A generic drug is simply a branded drug that uses a different name. You’ll recognize many of the names. The brand Tylenol has a generic called acetaminophen. Prilosec is the brand name for generic omeprazole, which helps people with reflux disease. Metformin, used by diabetes patients, is the generic name for the brand Glucophage.
The US Food and Drug Administration (FDA) considers a generic drug to be “identical, or bioequivalent, to a brand name drug in dosage form, safety, strength, route of administration, quality, performance, characteristics, and intended use.”
But generic drugs cost less than their branded (also called “innovator”) counterparts, and with the skyrocketing costs of healthcare, choosing generic drugs may be one way to keep costs lower. Because they cost so much less, it’s fair to ask the question about whether or not they are truly equal.
What Are the Differences Between Generic and Branded Drugs?
Beyond the pricing, there are at least two other differences.
First, not all innovator drugs have a generic version. Those that were recently developed are probably still patented; therefore a generic does not exist. To get the benefits of those drugs, you’ll need to use the branded versions.
Also, “bio-equivalent” means only that the active ingredients need to be the same. U.S. Trademark laws require the drugs to look different, so the generic version may be a different color, a different shape, have a different taste, or contain inactive ingredients that are different.
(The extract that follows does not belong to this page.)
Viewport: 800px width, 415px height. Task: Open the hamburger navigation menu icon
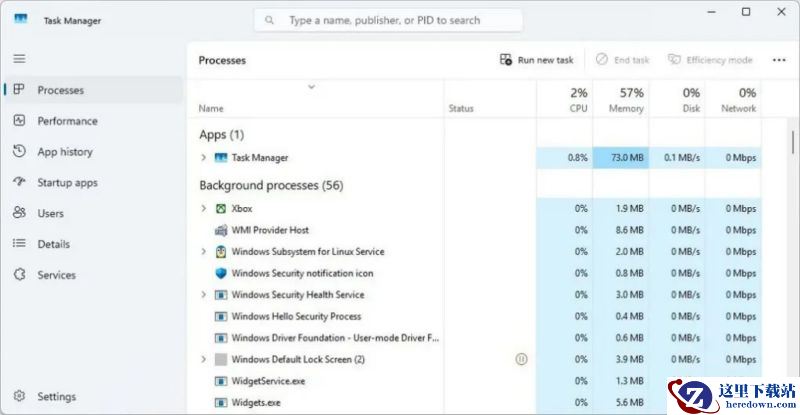19,59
There have been problems reported by people who changed from the branded drug to its generic, and vice versa. In most cases, the problems seem to stem from the variation in the inactive ingredients. Others seem to emanate from the amount of active ingredient included in the different version. Adverse reports are rare, but if you experience them, you should explore them further.
Why Do Generic Drugs Cost Less?
When a pharmaceutical manufacturer develops a new drug, it obtains a patent for that drug. The patent protects the developer’s investment in developing the drug, and no one else can legally sell the exact same drug for a period of time. It will be protected for up to 17 years.
That patent-protected drug is the innovator drug. When we purchase it, we are also paying for the research costs, the costs incurred in proving it is safe, the costs to market and transport the drug, and a premium if it is the only available drug for a certain symptom, disease or condition. Those costs can make drugs very expensive for us to purchase. The developer considers much of the price a way to recoup its development costs.
Once that patent-protected time has passed, any other company can manufacture and sell a drug with the same ingredients as the branded one. However, the FDA insists that a generic drug must be given a new name. Since the company that manufactures the generic didn’t incur the costs of the original research, testing or marketing, the cost is lower.
If you have an insurance plan that covers prescription drugs, you may be surprised to know that some branded drugs will actually cost you less from your pocket than generics do. Health insurance companies negotiate pricing with drug manufacturers and drug sellers, occasionally resulting in more favorable pricing for their insured customers for branded drugs.
Your insurance company maintains a list of preferred drugs, called a formulary, that helps you understand pricing. If the choice is not clear, check with your insurance company to determine whether the branded or generic will cost you less.
Are There Downsides to Generic Drugs?
Knowing how much money we can save when we pay for our own drugs, and how much money we can save for the entire healthcare system if we accept generics through our health insurance plans, we have to wonder why we wouldn’t always prefer to take generics.
The answer is more about how generic drug manufacturers operate, the lack of oversight by the FDA, and less about the real question of whether generics will “work.”
The vast majority of generic drugs are manufactured in other countries; not in the US. The FDA has enough trouble regulating drugs manufactured in its own country; it cannot and does not do a good job of regulating manufacturers overseas. One example of this problem is the Ranbaxy debacle in 2013 when ultimately the FDA levied a $500 million fine because Ranbaxy was intentionally adulterating its drugs. There can be no question that other manufacturers are legally selling counterfeit versions of the drugs they have been approved to manufacture, too.
The best way to be sure you are getting exactly the drug you need, branded or generic, is to consult with your doctor. When your doctor prescribes a drug for you, ask if there is a generic equivalent. If there is, then ask which form of the drug makes the most sense for you.
If you are curious about the availability of generic versions of the drugs you currently take, the FDA maintains a reference called the Orange Book.